Task details: Give the data again in full. Keep every line the same.

Collected data entries:
- - -

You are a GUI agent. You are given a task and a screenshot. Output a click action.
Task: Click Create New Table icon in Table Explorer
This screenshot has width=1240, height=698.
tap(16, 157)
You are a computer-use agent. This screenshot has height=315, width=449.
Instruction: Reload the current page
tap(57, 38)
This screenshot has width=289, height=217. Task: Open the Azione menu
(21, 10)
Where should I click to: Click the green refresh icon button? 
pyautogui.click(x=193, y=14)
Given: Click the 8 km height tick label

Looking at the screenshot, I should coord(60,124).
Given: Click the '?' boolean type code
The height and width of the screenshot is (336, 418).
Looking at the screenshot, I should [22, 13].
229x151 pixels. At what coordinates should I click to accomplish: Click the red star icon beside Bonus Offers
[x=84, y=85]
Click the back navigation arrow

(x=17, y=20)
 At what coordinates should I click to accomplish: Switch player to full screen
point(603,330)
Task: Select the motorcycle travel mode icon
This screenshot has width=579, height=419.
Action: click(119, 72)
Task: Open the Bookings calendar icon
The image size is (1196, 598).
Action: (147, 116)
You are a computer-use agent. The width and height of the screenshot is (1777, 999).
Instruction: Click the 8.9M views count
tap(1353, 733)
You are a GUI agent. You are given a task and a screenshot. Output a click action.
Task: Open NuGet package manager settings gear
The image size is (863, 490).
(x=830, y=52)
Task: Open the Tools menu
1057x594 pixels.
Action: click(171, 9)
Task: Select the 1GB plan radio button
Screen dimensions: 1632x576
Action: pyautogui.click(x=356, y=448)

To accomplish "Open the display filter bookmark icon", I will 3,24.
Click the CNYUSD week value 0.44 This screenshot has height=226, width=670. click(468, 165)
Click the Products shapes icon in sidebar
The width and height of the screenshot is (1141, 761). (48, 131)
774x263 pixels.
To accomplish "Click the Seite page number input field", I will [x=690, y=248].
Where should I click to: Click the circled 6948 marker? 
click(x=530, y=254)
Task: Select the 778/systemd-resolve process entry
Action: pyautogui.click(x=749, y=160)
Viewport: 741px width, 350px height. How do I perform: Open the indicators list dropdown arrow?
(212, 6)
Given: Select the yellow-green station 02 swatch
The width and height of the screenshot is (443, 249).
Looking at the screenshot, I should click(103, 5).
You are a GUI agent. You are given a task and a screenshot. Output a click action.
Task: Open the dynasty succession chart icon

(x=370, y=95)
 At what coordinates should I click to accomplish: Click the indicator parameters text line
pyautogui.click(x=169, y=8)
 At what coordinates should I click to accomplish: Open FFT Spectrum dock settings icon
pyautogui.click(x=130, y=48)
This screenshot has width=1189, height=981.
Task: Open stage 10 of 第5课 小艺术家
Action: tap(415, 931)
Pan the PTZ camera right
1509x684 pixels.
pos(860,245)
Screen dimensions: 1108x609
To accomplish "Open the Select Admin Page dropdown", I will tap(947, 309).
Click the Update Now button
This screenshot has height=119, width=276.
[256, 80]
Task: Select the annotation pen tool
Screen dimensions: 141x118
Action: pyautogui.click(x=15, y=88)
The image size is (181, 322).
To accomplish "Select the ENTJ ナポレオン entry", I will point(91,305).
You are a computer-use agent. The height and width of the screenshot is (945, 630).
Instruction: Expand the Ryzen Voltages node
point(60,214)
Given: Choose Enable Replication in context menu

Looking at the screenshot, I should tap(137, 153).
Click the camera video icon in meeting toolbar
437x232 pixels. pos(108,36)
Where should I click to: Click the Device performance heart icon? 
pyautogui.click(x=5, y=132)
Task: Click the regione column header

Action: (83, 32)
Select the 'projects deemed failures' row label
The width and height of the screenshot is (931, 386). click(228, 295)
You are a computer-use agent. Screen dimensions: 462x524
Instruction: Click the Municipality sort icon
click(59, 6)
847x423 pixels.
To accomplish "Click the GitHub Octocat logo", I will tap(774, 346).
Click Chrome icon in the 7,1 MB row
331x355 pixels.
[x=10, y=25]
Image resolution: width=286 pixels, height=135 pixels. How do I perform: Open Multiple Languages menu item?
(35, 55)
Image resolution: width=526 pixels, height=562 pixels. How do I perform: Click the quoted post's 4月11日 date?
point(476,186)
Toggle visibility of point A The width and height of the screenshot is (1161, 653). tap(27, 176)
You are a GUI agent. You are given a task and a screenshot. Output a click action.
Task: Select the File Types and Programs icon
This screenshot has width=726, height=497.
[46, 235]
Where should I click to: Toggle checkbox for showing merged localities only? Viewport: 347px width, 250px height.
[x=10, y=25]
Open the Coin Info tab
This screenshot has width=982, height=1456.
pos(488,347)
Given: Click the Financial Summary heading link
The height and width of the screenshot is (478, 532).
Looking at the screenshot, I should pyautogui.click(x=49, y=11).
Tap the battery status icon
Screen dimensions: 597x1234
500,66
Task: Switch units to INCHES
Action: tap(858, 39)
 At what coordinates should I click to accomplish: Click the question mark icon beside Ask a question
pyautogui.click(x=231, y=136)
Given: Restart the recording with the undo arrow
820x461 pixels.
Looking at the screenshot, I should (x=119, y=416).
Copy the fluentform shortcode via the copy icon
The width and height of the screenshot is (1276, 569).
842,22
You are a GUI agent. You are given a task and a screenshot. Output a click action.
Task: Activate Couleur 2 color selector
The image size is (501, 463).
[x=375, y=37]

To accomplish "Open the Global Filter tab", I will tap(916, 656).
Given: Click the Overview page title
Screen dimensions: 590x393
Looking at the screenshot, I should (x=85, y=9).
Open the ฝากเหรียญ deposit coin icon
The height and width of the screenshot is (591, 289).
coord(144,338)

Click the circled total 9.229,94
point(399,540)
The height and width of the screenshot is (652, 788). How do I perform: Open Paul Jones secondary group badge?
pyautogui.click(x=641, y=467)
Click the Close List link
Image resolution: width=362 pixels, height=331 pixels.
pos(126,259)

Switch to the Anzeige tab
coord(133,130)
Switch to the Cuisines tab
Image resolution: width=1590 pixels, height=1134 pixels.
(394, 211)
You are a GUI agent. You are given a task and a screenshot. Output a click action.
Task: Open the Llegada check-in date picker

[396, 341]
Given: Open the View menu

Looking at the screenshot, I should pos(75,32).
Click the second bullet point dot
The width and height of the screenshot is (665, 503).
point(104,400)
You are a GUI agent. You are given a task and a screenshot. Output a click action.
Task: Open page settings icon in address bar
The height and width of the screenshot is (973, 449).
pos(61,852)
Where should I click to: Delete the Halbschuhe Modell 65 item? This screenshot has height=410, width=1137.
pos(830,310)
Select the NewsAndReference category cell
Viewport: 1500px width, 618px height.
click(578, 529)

- - -

Answer space:
You are a GUI agent. You are given a task and a screenshot. Output a click action.
Task: Click Create New Table icon in Table Explorer
This screenshot has width=1240, height=698.
tap(16, 157)
You are a computer-use agent. This screenshot has height=315, width=449.
Instruction: Reload the current page
tap(57, 38)
This screenshot has width=289, height=217. Task: Open the Azione menu
(21, 10)
Where should I click to: Click the green refresh icon button? 
pyautogui.click(x=193, y=14)
Given: Click the 8 km height tick label

Looking at the screenshot, I should coord(60,124).
Given: Click the '?' boolean type code
The height and width of the screenshot is (336, 418).
Looking at the screenshot, I should [22, 13].
229x151 pixels. At what coordinates should I click to accomplish: Click the red star icon beside Bonus Offers
[x=84, y=85]
Click the back navigation arrow

(x=17, y=20)
 At what coordinates should I click to accomplish: Switch player to full screen
point(603,330)
Task: Select the motorcycle travel mode icon
This screenshot has width=579, height=419.
Action: click(119, 72)
Task: Open the Bookings calendar icon
The image size is (1196, 598).
Action: (147, 116)
You are a computer-use agent. The width and height of the screenshot is (1777, 999).
Instruction: Click the 8.9M views count
tap(1353, 733)
You are a GUI agent. You are given a task and a screenshot. Output a click action.
Task: Open NuGet package manager settings gear
The image size is (863, 490).
(x=830, y=52)
Task: Open the Tools menu
1057x594 pixels.
Action: click(171, 9)
Task: Select the 1GB plan radio button
Screen dimensions: 1632x576
Action: pyautogui.click(x=356, y=448)

To accomplish "Open the display filter bookmark icon", I will 3,24.
Click the CNYUSD week value 0.44 This screenshot has height=226, width=670. click(468, 165)
Click the Products shapes icon in sidebar
The width and height of the screenshot is (1141, 761). (48, 131)
774x263 pixels.
To accomplish "Click the Seite page number input field", I will [x=690, y=248].
Where should I click to: Click the circled 6948 marker? 
click(x=530, y=254)
Task: Select the 778/systemd-resolve process entry
Action: pyautogui.click(x=749, y=160)
Viewport: 741px width, 350px height. How do I perform: Open the indicators list dropdown arrow?
(212, 6)
Given: Select the yellow-green station 02 swatch
The width and height of the screenshot is (443, 249).
Looking at the screenshot, I should click(103, 5).
You are a GUI agent. You are given a task and a screenshot. Output a click action.
Task: Open the dynasty succession chart icon

(x=370, y=95)
 At what coordinates should I click to accomplish: Click the indicator parameters text line
pyautogui.click(x=169, y=8)
 At what coordinates should I click to accomplish: Open FFT Spectrum dock settings icon
pyautogui.click(x=130, y=48)
This screenshot has width=1189, height=981.
Task: Open stage 10 of 第5课 小艺术家
Action: tap(415, 931)
Pan the PTZ camera right
1509x684 pixels.
pos(860,245)
Screen dimensions: 1108x609
To accomplish "Open the Select Admin Page dropdown", I will tap(947, 309).
Click the Update Now button
This screenshot has height=119, width=276.
[256, 80]
Task: Select the annotation pen tool
Screen dimensions: 141x118
Action: pyautogui.click(x=15, y=88)
The image size is (181, 322).
To accomplish "Select the ENTJ ナポレオン entry", I will point(91,305).
You are a computer-use agent. The height and width of the screenshot is (945, 630).
Instruction: Expand the Ryzen Voltages node
point(60,214)
Given: Choose Enable Replication in context menu

Looking at the screenshot, I should tap(137, 153).
Click the camera video icon in meeting toolbar
437x232 pixels. pos(108,36)
Where should I click to: Click the Device performance heart icon? 
pyautogui.click(x=5, y=132)
Task: Click the regione column header

Action: (83, 32)
Select the 'projects deemed failures' row label
The width and height of the screenshot is (931, 386). click(228, 295)
You are a computer-use agent. Screen dimensions: 462x524
Instruction: Click the Municipality sort icon
click(59, 6)
847x423 pixels.
To accomplish "Click the GitHub Octocat logo", I will tap(774, 346).
Click Chrome icon in the 7,1 MB row
331x355 pixels.
[x=10, y=25]
Image resolution: width=286 pixels, height=135 pixels. How do I perform: Open Multiple Languages menu item?
(35, 55)
Image resolution: width=526 pixels, height=562 pixels. How do I perform: Click the quoted post's 4月11日 date?
point(476,186)
Toggle visibility of point A The width and height of the screenshot is (1161, 653). tap(27, 176)
You are a GUI agent. You are given a task and a screenshot. Output a click action.
Task: Select the File Types and Programs icon
This screenshot has width=726, height=497.
[46, 235]
Where should I click to: Toggle checkbox for showing merged localities only? Viewport: 347px width, 250px height.
[x=10, y=25]
Open the Coin Info tab
This screenshot has width=982, height=1456.
pos(488,347)
Given: Click the Financial Summary heading link
The height and width of the screenshot is (478, 532).
Looking at the screenshot, I should pyautogui.click(x=49, y=11).
Tap the battery status icon
Screen dimensions: 597x1234
500,66
Task: Switch units to INCHES
Action: tap(858, 39)
 At what coordinates should I click to accomplish: Click the question mark icon beside Ask a question
pyautogui.click(x=231, y=136)
Given: Restart the recording with the undo arrow
820x461 pixels.
Looking at the screenshot, I should (x=119, y=416).
Copy the fluentform shortcode via the copy icon
The width and height of the screenshot is (1276, 569).
842,22
You are a GUI agent. You are given a task and a screenshot. Output a click action.
Task: Activate Couleur 2 color selector
The image size is (501, 463).
[x=375, y=37]

To accomplish "Open the Global Filter tab", I will tap(916, 656).
Given: Click the Overview page title
Screen dimensions: 590x393
Looking at the screenshot, I should (x=85, y=9).
Open the ฝากเหรียญ deposit coin icon
The height and width of the screenshot is (591, 289).
coord(144,338)

Click the circled total 9.229,94
point(399,540)
The height and width of the screenshot is (652, 788). How do I perform: Open Paul Jones secondary group badge?
pyautogui.click(x=641, y=467)
Click the Close List link
Image resolution: width=362 pixels, height=331 pixels.
pos(126,259)

Switch to the Anzeige tab
coord(133,130)
Switch to the Cuisines tab
Image resolution: width=1590 pixels, height=1134 pixels.
(394, 211)
You are a GUI agent. You are given a task and a screenshot. Output a click action.
Task: Open the Llegada check-in date picker

[396, 341]
Given: Open the View menu

Looking at the screenshot, I should pos(75,32).
Click the second bullet point dot
The width and height of the screenshot is (665, 503).
point(104,400)
You are a GUI agent. You are given a task and a screenshot. Output a click action.
Task: Open page settings icon in address bar
The height and width of the screenshot is (973, 449).
pos(61,852)
Where should I click to: Delete the Halbschuhe Modell 65 item? This screenshot has height=410, width=1137.
pos(830,310)
Select the NewsAndReference category cell
Viewport: 1500px width, 618px height.
click(578, 529)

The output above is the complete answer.